(American, b. 1938)

 

Biography

American artist Richard Serra was born in San Francisco, California on November 2, 1938. Serra worked in steel mills as a young teen before studying English literature at the University of California, Santa Barbara. He later enrolled at Yale University to study painting, where he earned both his BFA and MFA. At Yale, Serra was exposed to the work of visiting Conceptualist and Abstract Expressionist artists including Jasper Johns, Robert Rauschenberg, and Frank Stella. A 1964 Fulbright grant allowed Serra to travel to Paris in the year following his graduation, where he paid daily visits to the reconstruction of modernist sculptor Constantin Brancusi’s studio.

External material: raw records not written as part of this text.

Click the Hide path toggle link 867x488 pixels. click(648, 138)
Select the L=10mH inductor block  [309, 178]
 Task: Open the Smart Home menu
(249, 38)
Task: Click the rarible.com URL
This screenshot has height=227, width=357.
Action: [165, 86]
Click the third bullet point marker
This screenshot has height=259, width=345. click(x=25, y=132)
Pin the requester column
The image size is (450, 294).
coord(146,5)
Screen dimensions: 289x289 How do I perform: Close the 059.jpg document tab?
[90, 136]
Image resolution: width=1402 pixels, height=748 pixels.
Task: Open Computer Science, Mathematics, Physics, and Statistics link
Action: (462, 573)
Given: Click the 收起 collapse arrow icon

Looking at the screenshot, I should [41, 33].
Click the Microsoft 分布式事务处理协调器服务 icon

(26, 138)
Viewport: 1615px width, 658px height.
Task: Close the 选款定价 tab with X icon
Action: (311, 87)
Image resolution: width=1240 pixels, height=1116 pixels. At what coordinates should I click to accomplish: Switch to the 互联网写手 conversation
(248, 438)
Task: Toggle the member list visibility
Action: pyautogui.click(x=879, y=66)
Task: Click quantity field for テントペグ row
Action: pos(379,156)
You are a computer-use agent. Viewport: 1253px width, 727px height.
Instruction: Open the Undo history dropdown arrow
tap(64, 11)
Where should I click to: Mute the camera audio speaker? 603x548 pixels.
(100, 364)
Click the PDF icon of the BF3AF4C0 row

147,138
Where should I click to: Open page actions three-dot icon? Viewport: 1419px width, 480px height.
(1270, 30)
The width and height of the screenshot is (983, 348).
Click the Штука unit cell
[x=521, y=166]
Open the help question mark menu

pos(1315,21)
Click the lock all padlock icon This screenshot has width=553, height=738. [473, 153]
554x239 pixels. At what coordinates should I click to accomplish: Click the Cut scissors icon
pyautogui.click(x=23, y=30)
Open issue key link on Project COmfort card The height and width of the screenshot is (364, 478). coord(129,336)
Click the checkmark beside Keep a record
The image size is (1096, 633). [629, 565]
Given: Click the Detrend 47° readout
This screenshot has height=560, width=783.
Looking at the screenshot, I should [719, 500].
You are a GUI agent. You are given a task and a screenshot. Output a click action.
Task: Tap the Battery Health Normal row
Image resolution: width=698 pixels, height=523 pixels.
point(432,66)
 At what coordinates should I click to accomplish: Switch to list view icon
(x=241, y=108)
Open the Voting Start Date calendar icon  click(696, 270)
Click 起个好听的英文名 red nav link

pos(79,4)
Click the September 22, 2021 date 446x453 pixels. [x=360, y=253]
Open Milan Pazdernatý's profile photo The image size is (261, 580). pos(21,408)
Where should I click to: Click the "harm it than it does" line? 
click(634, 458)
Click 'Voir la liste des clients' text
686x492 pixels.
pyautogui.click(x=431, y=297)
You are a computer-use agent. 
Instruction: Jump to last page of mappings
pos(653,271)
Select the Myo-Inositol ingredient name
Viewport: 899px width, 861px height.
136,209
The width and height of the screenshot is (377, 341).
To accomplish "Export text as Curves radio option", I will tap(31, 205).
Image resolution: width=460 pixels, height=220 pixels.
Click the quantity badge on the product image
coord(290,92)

Upon returning to the States, Serra began to show with New York’s Leo Castelli Gallery, where he held his first solo exhibition in 1968. His sculptures, drawings, and video works now grace a wide set of international sites and museum collections. He has held major solo exhibitions at venues including the Centre Pompidou, Paris; the Dia Center for the Arts, New York; Kunstsammlung Nordrhein-Westfalen, Düsseldorf, Germany; Museo Nacional Centro de Arte Reina Sofía, Madrid; and the Museum of Modern Art, New York. Serra currently lives and works on the North Folk of Long Island in New York.

Often considered alongside the Post-Minimalist and Process Art movements, Serra is well known for his large-scale, site-specific sculptures made of untreated steel. The artist’s works have been installed in a wide variety of rural landscapes and urban public spaces. Serra considers his artworks’ sites to be integral to the works themselves, once famously proclaiming, “to remove the work is to destroy the work.” Serra has also created numerous performance, video, drawing, and print works that address themes such as subjectivity, process, and temporality. His 1991 sculpture, Seattle Right Angles Propped, is located in the Cochrane-Woods Art Center Courtyard.